● **Pixel coordinate grounding data**

----

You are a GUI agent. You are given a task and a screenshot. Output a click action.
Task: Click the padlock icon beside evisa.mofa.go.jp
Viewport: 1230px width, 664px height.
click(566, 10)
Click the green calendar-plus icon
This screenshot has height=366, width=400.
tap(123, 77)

----

● **Your goal**
Every entry is to be restated word for word.

● **Written solution**
You are a GUI agent. You are given a task and a screenshot. Output a click action.
Task: Click the padlock icon beside evisa.mofa.go.jp
Viewport: 1230px width, 664px height.
click(566, 10)
Click the green calendar-plus icon
This screenshot has height=366, width=400.
tap(123, 77)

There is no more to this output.